Какую же глупость он совершил, что снова пришел сюда! Она ведь может сделать с ним все, что ей вздумается. Тех рабов, которые убегали от своих хозяев и которых потом ловили, часто отправляли на арену, на съедение голодным собакам. А Юлия могла бы придумать ему наказание пострашнее.

Львиный рев отдался эхом в ее памяти, и она сжала голову руками, тихо застонав:

— Что ему нужно?

— Он не сказал, моя госпожа.

— А ты спрашивала?

— Нет, я решила сразу доложить о нем тебе.

Юлия не хотела думать о прошлом. А Прометей неизбежно станет для нее именно таким напоминанием.

— Укажи ему на дверь.

— Хорошо, моя госпожа.

— Нет, постой! — сказала Юлия. — Все-таки мне интересно… — Что же заставило беглого раба вернуться к хозяину или хозяйке, которая наверняка прикажет предать его мучениям и смерти? Вне всякого сомнения, он знает, что она захочет с ним сделать.

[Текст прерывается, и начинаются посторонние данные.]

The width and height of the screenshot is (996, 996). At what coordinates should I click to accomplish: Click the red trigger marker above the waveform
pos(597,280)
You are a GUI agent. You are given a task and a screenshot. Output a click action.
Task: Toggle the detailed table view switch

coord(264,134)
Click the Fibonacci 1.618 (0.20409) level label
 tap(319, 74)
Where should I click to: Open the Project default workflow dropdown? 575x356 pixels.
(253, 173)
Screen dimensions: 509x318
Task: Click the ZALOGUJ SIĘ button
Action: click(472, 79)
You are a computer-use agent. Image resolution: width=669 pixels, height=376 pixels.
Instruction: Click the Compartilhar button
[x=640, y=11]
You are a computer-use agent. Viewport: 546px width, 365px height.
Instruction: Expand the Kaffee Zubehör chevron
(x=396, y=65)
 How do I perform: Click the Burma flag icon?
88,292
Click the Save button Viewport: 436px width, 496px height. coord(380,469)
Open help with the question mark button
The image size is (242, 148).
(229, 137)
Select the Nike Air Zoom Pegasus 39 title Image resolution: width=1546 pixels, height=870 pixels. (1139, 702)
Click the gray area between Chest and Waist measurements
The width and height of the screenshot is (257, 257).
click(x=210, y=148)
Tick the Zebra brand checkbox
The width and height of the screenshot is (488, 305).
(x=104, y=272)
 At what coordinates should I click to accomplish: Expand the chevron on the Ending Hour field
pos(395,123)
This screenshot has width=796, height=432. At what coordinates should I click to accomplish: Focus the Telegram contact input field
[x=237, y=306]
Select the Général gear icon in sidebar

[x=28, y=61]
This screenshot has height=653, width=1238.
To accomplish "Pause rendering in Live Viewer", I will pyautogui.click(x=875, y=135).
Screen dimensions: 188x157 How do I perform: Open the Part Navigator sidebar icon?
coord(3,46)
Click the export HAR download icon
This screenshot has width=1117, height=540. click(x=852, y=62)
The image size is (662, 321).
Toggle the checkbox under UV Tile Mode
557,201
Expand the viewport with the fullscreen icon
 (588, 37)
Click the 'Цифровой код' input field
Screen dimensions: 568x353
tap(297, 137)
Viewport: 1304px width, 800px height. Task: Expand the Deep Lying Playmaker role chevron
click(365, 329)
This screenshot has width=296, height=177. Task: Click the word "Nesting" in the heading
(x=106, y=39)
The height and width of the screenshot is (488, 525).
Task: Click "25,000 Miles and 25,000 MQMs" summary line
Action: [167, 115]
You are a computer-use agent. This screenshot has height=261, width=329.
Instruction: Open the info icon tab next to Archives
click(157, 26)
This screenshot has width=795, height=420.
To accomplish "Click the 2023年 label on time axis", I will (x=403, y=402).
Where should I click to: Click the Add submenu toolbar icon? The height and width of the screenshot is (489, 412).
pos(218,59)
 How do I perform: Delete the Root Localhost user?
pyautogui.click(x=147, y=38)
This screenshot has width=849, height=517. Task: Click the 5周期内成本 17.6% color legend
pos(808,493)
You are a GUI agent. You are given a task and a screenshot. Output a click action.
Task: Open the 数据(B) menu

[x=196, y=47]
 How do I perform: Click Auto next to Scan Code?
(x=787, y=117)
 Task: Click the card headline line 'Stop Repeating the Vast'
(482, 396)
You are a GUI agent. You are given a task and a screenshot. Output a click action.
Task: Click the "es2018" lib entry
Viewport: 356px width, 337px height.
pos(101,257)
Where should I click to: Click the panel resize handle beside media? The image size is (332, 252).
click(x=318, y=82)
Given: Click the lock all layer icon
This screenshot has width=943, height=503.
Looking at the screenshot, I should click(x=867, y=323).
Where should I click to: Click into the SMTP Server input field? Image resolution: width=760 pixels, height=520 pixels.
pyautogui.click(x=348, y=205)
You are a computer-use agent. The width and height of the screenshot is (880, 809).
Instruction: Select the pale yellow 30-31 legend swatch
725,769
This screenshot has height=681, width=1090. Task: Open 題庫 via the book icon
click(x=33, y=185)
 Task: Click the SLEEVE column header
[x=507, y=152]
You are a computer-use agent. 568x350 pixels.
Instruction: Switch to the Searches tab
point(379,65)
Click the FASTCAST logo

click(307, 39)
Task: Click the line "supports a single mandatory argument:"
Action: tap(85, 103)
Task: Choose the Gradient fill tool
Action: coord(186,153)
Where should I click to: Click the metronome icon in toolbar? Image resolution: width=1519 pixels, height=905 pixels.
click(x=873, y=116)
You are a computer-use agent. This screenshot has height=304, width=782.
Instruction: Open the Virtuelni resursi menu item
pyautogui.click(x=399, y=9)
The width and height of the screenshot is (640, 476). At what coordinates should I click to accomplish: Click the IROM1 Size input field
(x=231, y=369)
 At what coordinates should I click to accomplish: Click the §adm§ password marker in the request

Узнав о том, что Прим здесь больше не живет, Прометей наверняка поступил мудро и уже покинул виллу, как только Дидима пошла докладывать ей о нем. — Если он до сих пор ждет внизу, пригласи его сюда, — сказала Юлия. — Мне интересно услышать, что он скажет в свое оправдание.

Юлия немало удивилась, когда спустя всего несколько минут Дидима привела Прометея в покои, вошла на балкон и доложила голосом, лишенным всяких эмоций:

— Прометей, моя госпожа.

— Оставь нас, — сказала Юлия, убрав со лба холодную примочку и нетерпеливо махнув в сторону служанки. Дидима поспешила выйти.

Глубоко вздохнув, Юлия отложила примочку в сторону и встала с дивана. Закутавшись в верхнюю одежду, она прошла с балкона в покои.

Прометей стоял посреди помещения. Юлия взглянула на него, ожидая, что он сейчас падет перед ней на колени и начнет в слезах умолять пощадить его. Но вместо этого юноша спокойно, молча стоял и ждал. Юлия в удивлении приподняла брови.

Было видно, что он сильно изменился не только в поведении, но и во внешности. Насколько она его помнила, он теперь стал выше, стройнее и гораздо красивее, чем несколько лет назад. Когда Прим купил его у работорговцев в подтрибунных помещениях арены, он был совсем мальчишкой. Теперь же это был вполне привлекательный юноша лет пятнадцати или шестнадцати, с коротко постриженными волосами и гладко выбритым лицом.

— Прометей, — произнесла Юлия, стараясь сделать свой тон как можно более угрожающим. — Я рада, что ты вернулся. — В его лице, как ни странно, она не увидела ни тени страха, и его спокойствие ее немало удивило.